[month] [year]

Jobin K V

Jobin K V supervised by Prof. Anoop Namboodiri received his doctorate in Electronics and Communication Engineering (ECE). Here’s a summary of his research work on Document Image Layout Segmentation and Applications:

A document has information emerging out of the existence of various physical entities or regions such as headings, paragraphs, figures, captions, tables, and backgrounds along with the textual content. To decipher the information in a document, a human reader uses a variety of additional cues, such as context, conventions, and information about language, script, location, and a complex reasoning process. Millions of documents are created and distributed daily over the Internet and printed media. Understanding, analyzing, sorting, and comparing a massive collection of documents in a limited time is a hectic job for humans. Here, the automatic document image understanding systems (DIUS) help humans do this tedious task within a limited time. The DIUS typically has a document image layout segmentation module and information extraction modules. This proposal focuses on the challenging problems related to document image layout segmentation in various types of documents and their applications.

In this thesis, first, we analyse the various document images using deep features. The deep features are the features extracted using a pretrained deep neural network. To study deep texture features, we propose a deep network architecture that independently learns texture patterns, discriminative patches, and shapes to solve various document image analysis tasks. The considered tasks are document image classification, genre identification from book covers, scientific document figure classification, and script identification. The presented network learns global, texture, and discriminative features and combines them judicially based on the nature of the problems. We compare the performance of the proposed approach with state-of-the-art techniques on multiple publicly available datasets such as Book covers, RVL-CDIP, CVSI and DocFigure. Experiments show that our approach obtains significantly better performance over state-of-the-art for all tasks.

Next, we focus on the problem of document image layout segmentation and propose a solution for a class of document images, including historical, scientific, and classroom slide document images. The historical document image segmentation problem is modeled as a pixel labeling task where each pixel in the document image is classified into one of the predefined labels, such as text, comment, decoration, and background. The method first extracts deep features from the superpixels of the document image.

Then, we learn the SVM classifier using these features and segment the document image. The pyramid pooling module is used to extract the logical regions of scientific document images. In the classroom slide images, the logical regions are distributed based on the location of the image. To utilize the location of the logical regions for slide image segmentation, we propose the architecture, Classroom Slide Segmentation Network (CSSN). The unique attributes of this architecture differ from most other semantic segmentation networks. We validate the performance of our segmentation architecture using publicly available benchmark datasets.

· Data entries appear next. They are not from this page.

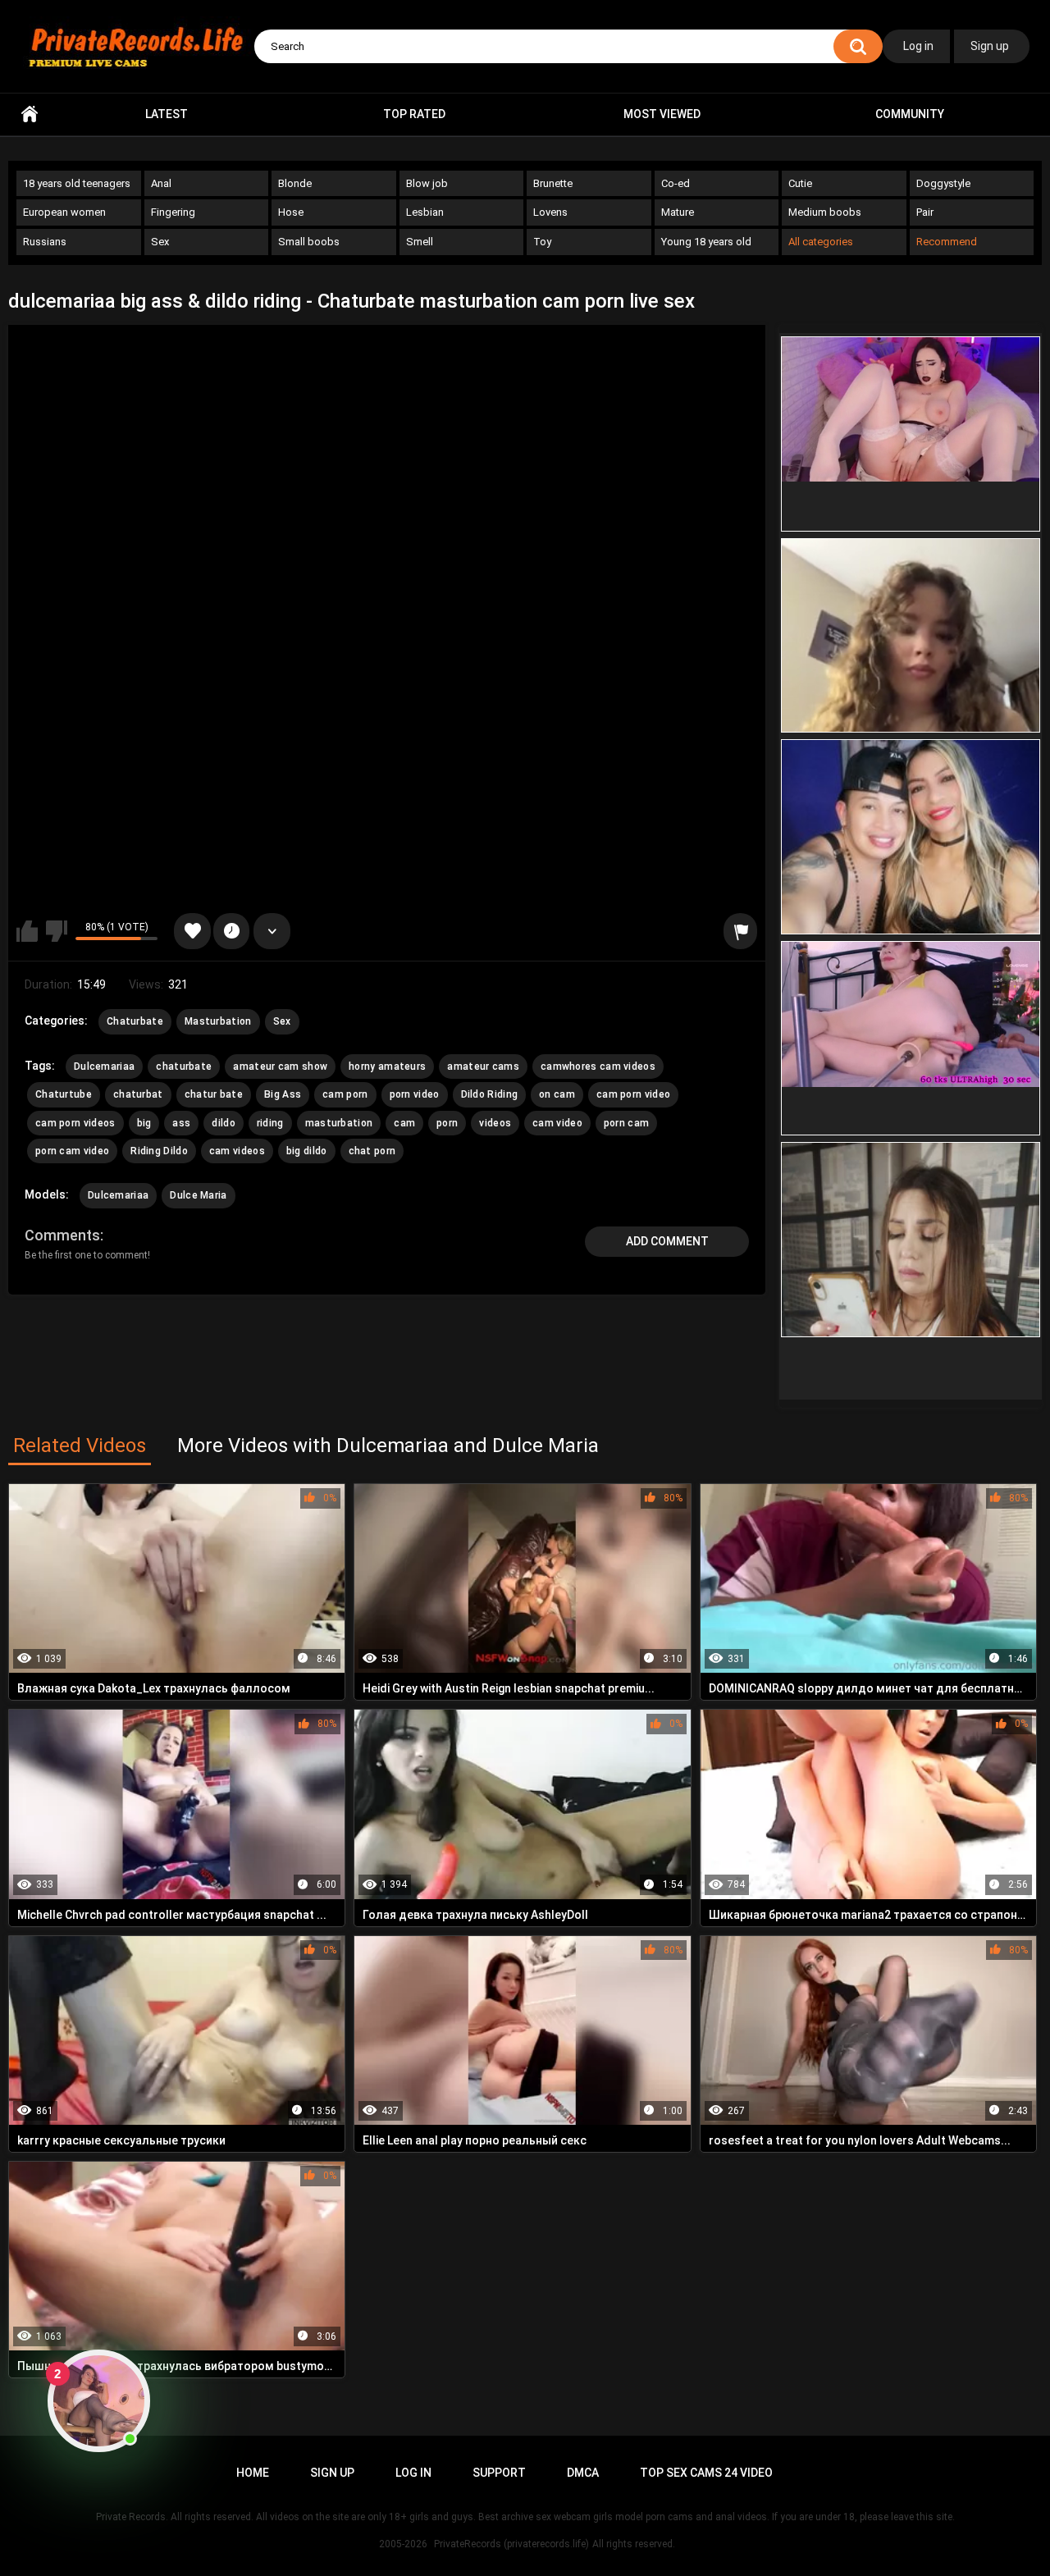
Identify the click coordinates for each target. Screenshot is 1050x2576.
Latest (166, 114)
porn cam (626, 1123)
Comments (62, 1235)
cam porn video (633, 1094)
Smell (419, 241)
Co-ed (675, 183)
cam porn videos (75, 1123)
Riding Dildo (159, 1151)
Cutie (800, 183)
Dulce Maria (198, 1195)
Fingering (173, 212)
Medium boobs (824, 212)
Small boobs (309, 241)
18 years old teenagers (76, 183)
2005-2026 (403, 2544)
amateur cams (483, 1066)
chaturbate (184, 1066)
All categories (820, 241)
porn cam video (72, 1151)
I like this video (27, 931)
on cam (557, 1094)
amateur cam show (280, 1066)
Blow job (427, 183)
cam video (557, 1123)
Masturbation (218, 1021)
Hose (291, 212)
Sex (160, 241)
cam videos (237, 1151)
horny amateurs (387, 1066)
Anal (161, 183)
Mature (677, 212)
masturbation (339, 1123)
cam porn (345, 1094)
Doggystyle (943, 183)
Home (29, 114)
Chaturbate (135, 1021)
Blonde (295, 183)
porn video (415, 1094)
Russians (44, 241)
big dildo (306, 1151)
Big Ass (282, 1094)
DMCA (583, 2472)
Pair (925, 212)
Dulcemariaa (104, 1066)
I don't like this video (56, 931)
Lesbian (425, 212)
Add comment (667, 1241)
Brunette (553, 183)
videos (495, 1123)
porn (447, 1123)
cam (404, 1123)
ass (181, 1123)
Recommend (946, 241)
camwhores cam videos (598, 1066)
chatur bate (214, 1094)
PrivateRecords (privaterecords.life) (511, 2544)
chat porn (372, 1151)
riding (270, 1123)
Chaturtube (63, 1094)
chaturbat (138, 1094)
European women (64, 212)
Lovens (550, 212)
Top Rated (414, 114)
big (144, 1123)
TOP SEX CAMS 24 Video (706, 2472)
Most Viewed (662, 114)
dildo (223, 1123)
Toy (542, 241)
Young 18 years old (706, 241)
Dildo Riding (489, 1094)
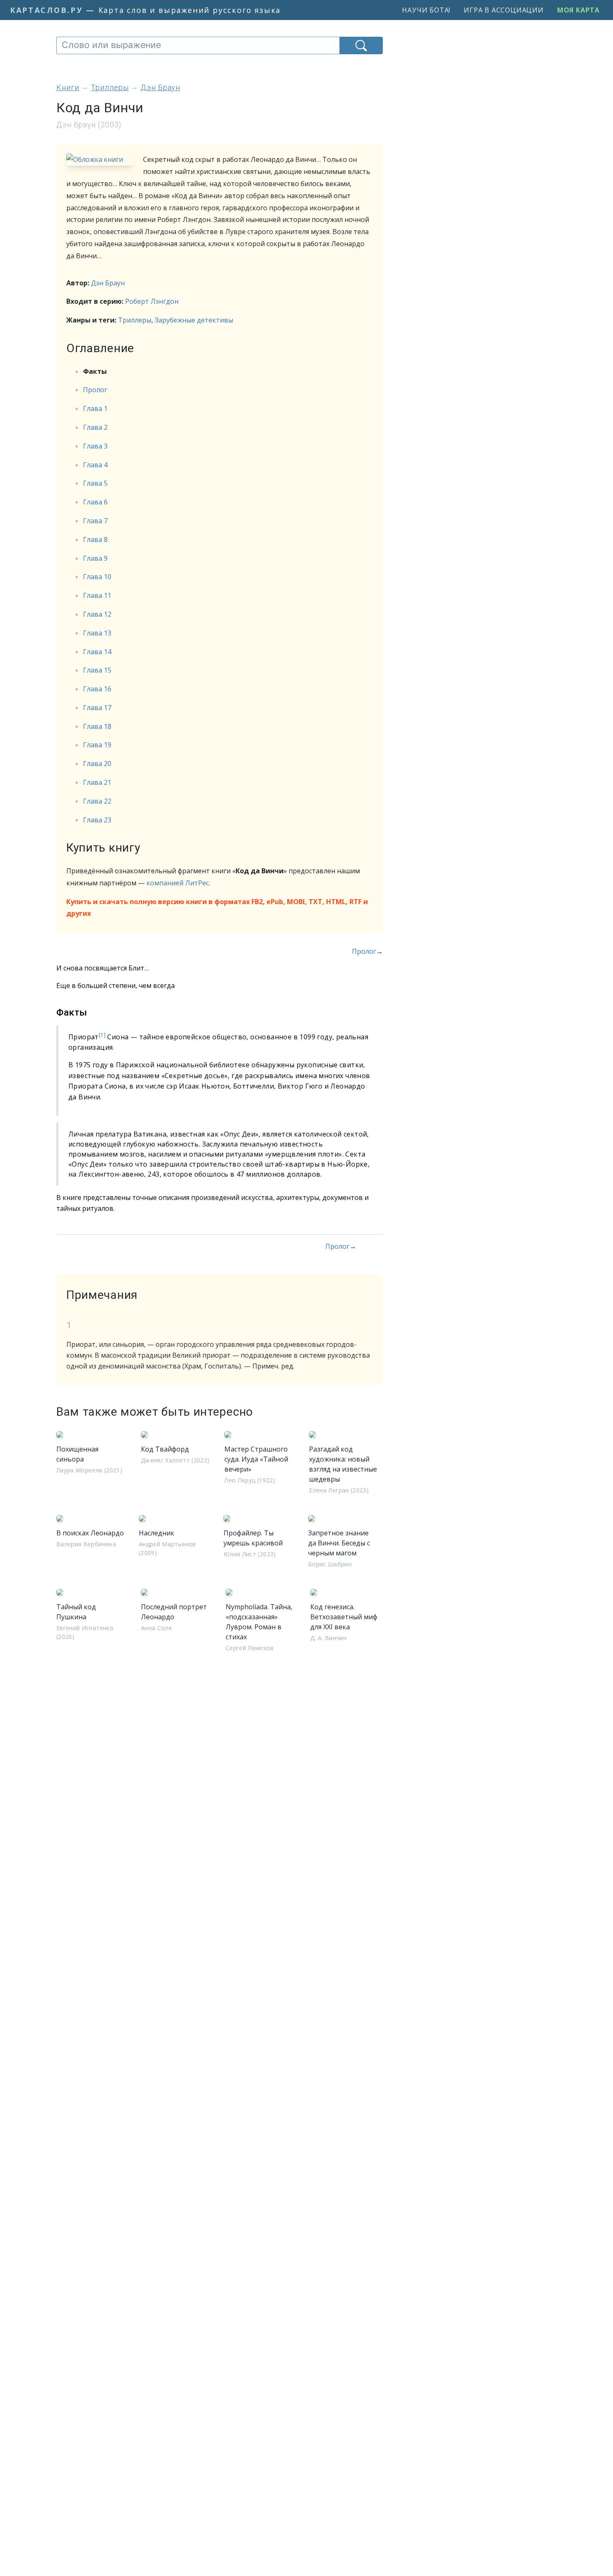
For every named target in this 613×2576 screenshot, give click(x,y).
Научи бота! (426, 10)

Next, we analyze the output regions of document layout segmentation. Figures used in the documents are the complex regions to decipher the information by a DIUS. Hence, document figure classification (DFC) is an important stage of the DIUS. The design of a DFC system required well-defined figure categories and datasets. Existing datasets related to the classification of figures in the document images are limited in size and category. We introduce a scientific figure classification dataset named DocFigure.

The dataset consists of 33K annotated figures of 28 different categories present in the document images, which correspond to scientific articles published in the last several years. Manual annotation of such a large number (33K) of figures is time-consuming and cost-ineffective. We design a web-based annotation tool that can efficiently assign category labels to many figures with the minimum effort of human annotators. To benchmark our generated dataset on the classification task, we propose three baseline classification techniques using the deep feature, deep texture feature, and both. Our analysis found that the combination of both deep and texture features is more effective for document figure classification tasks than individual features.

Finally, we propose the application backed by the research of this thesis. Slide presentations are an effective and efficient tool for classroom communication used by the teaching community. However, this teaching model can be challenging for blind and visually impaired (VI) students as such students require personal human assistance to understand the presented slide. This shortcoming motivates us to design a Classroom Slide Narration System (CSNS) that generates audio descriptions corresponding to the slide content. This problem poses an image-to-markup language generation task. Extract logical regions such as title, text, equation, figure, and table from the slide image using CSSN. We extract the content (information) from the slide using four well-established modules: optical character recognition (OCR), figure classification, equation description, and table structure recognizer. With this information, we build a Classroom Slide Narration System (CSNS) to help VI students understand the slide content. The users have given better feedback on the quality output of the proposed CSNS in comparison to existing systems like Facebook’s Automatic Alt-Text (AAT) and Tesseract.

 April 2025